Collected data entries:
>>>>>

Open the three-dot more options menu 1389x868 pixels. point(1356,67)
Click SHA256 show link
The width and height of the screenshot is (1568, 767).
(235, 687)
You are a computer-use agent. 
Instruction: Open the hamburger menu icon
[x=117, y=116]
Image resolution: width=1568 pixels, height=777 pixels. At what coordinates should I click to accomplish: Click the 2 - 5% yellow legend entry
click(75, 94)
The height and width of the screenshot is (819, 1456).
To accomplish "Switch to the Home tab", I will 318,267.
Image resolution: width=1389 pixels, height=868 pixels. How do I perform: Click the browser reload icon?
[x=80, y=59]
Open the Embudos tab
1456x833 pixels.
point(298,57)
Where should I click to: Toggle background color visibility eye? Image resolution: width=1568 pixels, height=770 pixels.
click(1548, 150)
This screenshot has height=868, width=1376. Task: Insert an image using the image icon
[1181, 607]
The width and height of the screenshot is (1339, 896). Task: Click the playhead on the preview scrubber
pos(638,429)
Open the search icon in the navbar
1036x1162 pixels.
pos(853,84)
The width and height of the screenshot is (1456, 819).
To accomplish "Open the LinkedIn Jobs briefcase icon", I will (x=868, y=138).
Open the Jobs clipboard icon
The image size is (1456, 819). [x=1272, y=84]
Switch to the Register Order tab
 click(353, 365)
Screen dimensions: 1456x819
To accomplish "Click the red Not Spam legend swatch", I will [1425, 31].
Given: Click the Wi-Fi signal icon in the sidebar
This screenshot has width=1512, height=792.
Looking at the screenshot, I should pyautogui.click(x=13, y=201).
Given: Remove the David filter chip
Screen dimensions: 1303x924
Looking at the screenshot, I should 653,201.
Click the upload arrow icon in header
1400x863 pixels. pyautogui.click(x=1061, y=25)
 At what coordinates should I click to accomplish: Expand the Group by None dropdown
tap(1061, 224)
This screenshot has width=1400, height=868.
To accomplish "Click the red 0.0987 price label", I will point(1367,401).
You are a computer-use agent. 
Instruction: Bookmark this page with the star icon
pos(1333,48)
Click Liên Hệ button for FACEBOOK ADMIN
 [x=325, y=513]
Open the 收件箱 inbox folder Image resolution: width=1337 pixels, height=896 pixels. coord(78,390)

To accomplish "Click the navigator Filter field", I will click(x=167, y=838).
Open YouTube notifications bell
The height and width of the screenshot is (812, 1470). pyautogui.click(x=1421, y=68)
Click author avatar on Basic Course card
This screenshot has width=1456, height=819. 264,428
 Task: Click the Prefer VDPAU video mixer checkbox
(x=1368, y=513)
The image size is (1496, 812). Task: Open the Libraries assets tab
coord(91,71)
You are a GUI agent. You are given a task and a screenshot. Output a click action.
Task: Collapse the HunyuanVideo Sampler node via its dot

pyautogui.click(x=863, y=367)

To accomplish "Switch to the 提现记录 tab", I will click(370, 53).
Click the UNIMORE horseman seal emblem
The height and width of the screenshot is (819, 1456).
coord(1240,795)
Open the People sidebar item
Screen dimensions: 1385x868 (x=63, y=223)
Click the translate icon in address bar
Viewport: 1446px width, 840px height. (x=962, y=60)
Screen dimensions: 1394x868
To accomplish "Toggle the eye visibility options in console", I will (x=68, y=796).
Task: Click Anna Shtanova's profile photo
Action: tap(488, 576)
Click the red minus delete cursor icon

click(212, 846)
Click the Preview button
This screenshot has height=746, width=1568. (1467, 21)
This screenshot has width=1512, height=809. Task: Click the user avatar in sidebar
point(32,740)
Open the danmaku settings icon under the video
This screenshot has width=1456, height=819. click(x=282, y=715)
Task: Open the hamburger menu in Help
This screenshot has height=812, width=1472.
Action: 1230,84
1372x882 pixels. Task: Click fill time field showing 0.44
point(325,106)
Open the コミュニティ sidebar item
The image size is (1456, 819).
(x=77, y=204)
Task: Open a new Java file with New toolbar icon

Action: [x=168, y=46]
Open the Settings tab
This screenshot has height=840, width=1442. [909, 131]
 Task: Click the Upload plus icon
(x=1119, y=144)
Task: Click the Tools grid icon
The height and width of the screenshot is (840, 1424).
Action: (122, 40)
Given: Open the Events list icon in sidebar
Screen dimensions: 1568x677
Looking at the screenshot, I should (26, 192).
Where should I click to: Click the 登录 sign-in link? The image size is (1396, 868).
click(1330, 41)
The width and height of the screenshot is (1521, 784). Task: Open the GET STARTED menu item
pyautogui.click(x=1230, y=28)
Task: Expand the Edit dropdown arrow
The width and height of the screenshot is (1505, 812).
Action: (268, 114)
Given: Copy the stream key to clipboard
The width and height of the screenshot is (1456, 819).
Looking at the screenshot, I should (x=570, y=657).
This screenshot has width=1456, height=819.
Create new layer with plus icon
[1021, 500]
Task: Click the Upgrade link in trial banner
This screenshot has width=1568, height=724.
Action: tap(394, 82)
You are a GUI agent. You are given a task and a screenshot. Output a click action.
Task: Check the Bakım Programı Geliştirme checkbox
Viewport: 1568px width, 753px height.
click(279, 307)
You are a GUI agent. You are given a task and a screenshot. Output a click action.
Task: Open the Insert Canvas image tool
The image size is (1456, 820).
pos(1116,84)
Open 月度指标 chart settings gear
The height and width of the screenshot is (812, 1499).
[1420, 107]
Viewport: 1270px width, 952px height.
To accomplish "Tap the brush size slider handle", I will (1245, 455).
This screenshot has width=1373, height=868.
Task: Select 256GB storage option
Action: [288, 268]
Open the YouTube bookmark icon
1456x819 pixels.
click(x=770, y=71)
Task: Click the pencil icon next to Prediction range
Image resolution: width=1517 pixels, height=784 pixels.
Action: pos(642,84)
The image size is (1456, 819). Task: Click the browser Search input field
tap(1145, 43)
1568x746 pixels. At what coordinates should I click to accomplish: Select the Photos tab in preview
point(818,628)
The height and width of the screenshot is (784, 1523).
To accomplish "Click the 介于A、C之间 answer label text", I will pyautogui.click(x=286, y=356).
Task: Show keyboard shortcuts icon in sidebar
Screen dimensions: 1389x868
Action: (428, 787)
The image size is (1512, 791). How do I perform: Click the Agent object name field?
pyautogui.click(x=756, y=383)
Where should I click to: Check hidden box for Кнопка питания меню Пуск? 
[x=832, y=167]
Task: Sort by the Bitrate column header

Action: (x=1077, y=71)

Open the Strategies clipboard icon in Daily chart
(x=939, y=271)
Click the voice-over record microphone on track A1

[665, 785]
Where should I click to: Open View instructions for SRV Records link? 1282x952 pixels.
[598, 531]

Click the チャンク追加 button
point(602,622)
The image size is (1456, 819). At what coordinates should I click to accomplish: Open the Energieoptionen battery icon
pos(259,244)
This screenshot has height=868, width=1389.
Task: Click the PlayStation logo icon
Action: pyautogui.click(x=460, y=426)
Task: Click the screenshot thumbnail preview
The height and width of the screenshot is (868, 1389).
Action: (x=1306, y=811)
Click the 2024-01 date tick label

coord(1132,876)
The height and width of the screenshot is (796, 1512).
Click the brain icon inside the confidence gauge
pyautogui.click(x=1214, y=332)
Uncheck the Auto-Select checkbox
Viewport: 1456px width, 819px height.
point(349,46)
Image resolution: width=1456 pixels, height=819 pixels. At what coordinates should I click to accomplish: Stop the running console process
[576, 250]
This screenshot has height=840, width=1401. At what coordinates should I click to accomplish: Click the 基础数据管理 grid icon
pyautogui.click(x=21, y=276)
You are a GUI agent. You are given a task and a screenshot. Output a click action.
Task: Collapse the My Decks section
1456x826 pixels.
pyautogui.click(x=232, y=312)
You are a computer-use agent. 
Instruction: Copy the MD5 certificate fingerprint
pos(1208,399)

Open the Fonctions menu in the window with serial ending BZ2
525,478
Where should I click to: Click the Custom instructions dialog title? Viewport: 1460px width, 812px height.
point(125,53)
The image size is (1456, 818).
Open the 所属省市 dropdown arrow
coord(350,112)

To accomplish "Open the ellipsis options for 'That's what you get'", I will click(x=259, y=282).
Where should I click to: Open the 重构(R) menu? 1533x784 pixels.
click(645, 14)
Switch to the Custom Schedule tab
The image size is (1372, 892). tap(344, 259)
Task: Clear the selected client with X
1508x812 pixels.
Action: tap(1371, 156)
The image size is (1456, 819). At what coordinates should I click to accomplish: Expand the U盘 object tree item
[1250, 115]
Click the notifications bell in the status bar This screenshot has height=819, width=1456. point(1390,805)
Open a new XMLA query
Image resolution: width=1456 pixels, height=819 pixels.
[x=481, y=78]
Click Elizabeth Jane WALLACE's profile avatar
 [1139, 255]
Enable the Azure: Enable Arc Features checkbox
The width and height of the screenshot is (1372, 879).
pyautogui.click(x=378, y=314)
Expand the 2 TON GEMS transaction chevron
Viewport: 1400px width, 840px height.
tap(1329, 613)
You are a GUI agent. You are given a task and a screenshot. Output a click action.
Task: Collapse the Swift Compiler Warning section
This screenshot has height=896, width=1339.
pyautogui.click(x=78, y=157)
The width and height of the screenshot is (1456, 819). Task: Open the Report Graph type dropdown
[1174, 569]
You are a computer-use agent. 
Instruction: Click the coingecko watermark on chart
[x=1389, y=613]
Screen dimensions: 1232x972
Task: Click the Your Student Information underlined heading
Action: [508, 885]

<<<<<

Task details: Copy out each line of the records where the word "section" appears.

Response to the task:
Task: Collapse the My Decks section
Task: Collapse the Swift Compiler Warning section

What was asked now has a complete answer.